Obiettivi.
1 - Nella sentenza della Cassazione, chi presiede il collegio giudicante?
2 - Riprendi la sentenza della Cassazione proseguendo dopo l'ultima frase riportata.

Testo di riferimento.
Il dissequestro temporaneo, per provvedere alla protezione di parti deperibili dell’edificio in costruzione, non fa venire meno, neppure un periodo di tempo limitato e prestabilito, il vincolo imposto in origine

Corte di Cassazione, sezione terza penale, Sentenza 30 agosto 2018, n. 39275.

La massima estrapolata:

Il dissequestro temporaneo, per provvedere alla protezione di parti deperibili dell’edificio in costruzione, non fa venire meno, neppure un periodo di tempo limitato e prestabilito, il vincolo imposto in origine. C’è solo la possibilità di accedere temporaneamente al bene con modalità rigorosamente prestabilite e non derogabili.

Sentenza 30 agosto 2018, n. 39275

Data udienza 12 giugno 2018

REPUBBLICA ITALIANA

IN NOME DEL POPOLO ITALIANO

LA CORTE SUPREMA DI CASSAZIONE

SEZIONE TERZA PENALE

Composta dagli Ill.mi Sigg.ri Magistrati:

Dott. LAPALORCIA Grazia – Presidente

Dott. RAMACCI Luca – rel. Consigliere

Dott. CERRONI Claudio – Consigliere

Dott. GAI Emanuela – Consigliere

Dott. ANDRONIO Alessandro M – Consigliere

ha pronunciato la seguente:

SENTENZA
sul ricorso proposto da:
(OMISSIS), nata a (OMISSIS);
avverso l’ordinanza del 15/02/2018 del TRIB. LIBERTA’ di SALERNO;
udita la relazione svolta dal Consigliere LUCA RAMACCI;
lette/sentite le conclusioni del PG PAOLA FILIPPI;
Il Proc. Gen. conclude per l’inammissibilita’;
udito il difensore (Avv. (OMISSIS) foto di Roma);
il difensore presente si riporta ai motivi.

RITENUTO IN FATTO

1. Il Tribunale di Salerno, con ordinanza del 15 febbraio 2018, ha rigettato l’appello, proposto ai sensi dell’articolo 322 bis c.p.p., nell’interesse di (OMISSIS), avverso l’ordinanza di rigetto dell’istanza di dissequestro temporaneo di un immobile in corso di costruzione, sottoposto a sequestro preventivo emessa dal Giudice per le indagini preliminari del Tribunale di Vallo della Lucania il 20 ottobre 2017, al fine di provvedere alla protezione di parti deperibili del costruendo edificio.
Il sequestro era stato ordinato ipotizzandosi i reati di cui all’articolo 110 c.p., Decreto del Presidente della Repubblica n. 380 del 2001, articolo 44 lettera c), articoli 64, 71, 93, 94 e 95; Decreto Legislativo n. 42 del 2004, articolo 181; articolo 734 c.p.; L. n. 394 del 1991, articoli 13 e 30.
Avverso tale pronuncia la predetta propone ricorso per cassazione tramite il proprio difensore di fiducia, deducendo i motivi di seguito enunciati nei limiti strettamente necessari per la motivazione, ai sensi dell’articolo 173 disp. att. c.p.p..

Dati forniti.
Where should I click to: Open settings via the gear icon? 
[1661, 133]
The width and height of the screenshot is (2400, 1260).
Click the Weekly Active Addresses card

Risposte.
1 - Grazia Lapalorcia.

2 -
2. Con un unico motivo di ricorso deduce la violazione di legge, rilevando che il sequestro era stato disposto, da un lato, dalla necessita’ di soddisfare le esigenze cautelari di cui all’articolo 321 c.p.p., e, dall’altro, allo scopo di mantenere immutato lo stato dei luoghi.
Osserva che, nel rigettare l’istanza di dissequestro, il G.i.p. avrebbe modificato la natura del provvedimento, adottandone uno del tutto diverso, che comporterebbe una modifica in peggio del vincolo cautelare inizialmente imposto, rendendo lo strumento talmente invasivo da precludere, addirittura, la conservazione del bene dagli agenti atmosferici, condannandolo ad un definitivo deterioramento pur in mancanza un definitivo giudizio.
Rileva, inoltre, che l’impugnazione del provvedimento innanzi al Tribunale risulterebbe ammissibile, in quanto il diniego delle misure conservative richieste non sarebbe attinente alle ordinarie modalita’ esecutive della misura cautelare reale, perche’ ne modificherebbe la portata, rendendo quindi appellabile il provvedimento ai sensi dell’articolo 322 bis c.p.p..
Assume, inoltre, che essendo stata nominata custode giudiziario del manufatto, il provvedimento emesso le impedirebbe l’esercizio della funzione attribuitale e, segnatamente, quella di garantire la conservazione del bene sequestrato.
Insiste, pertanto, per l’accoglimento del ricorso. In data 30/5/2018 ha depositato memoria ad ulteriore sostegno delle proprie ragioni.

CONSIDERATO IN DIRITTO

1. Il ricorso e’ inammissibile.
2. La ricorrente basa le proprie censure su un presupposto non rispondente al vero e, cioe’, che il provvedimento di diniego di interventi asseritamente manutentivi da eseguire sul bene in sequestro, emesso dal Giudice per le indagini preliminari, ne avrebbe stravolto le originarie finalita’, rendendolo conseguentemente suscettibile di impugnazione mediante appello ai sensi dell’articolo 322 bis c.p.p..
In realta’, una simile evenienza non trova alcuna conferma nel contenuto del provvedimento impositivo della misura cautelare reale, che la ricorrente ha pure allegato in copia al ricorso, unitamente al verbale di sequestro di iniziativa predisposto dalla polizia giudiziaria.
3. Occorre peraltro osservare, a tale proposito, che le finalita’ del sequestro preventivo sono indicate chiaramente dalla legge e non possono essere diversamente individuate dal giudice che dispone la misura cautelare reale.
L’articolo 321 c.p.p., come e’ noto, stabilisce che il sequestro preventivo puo’ essere disposto quando vi e’ pericolo che la libera disponibilita’ di una cosa pertinente al reato possa aggravare o protrarre le conseguenze di esso, ovvero agevolare la commissione di altri reati, nonche’ quando oggetto della misura e’ un bene suscettibile di confisca.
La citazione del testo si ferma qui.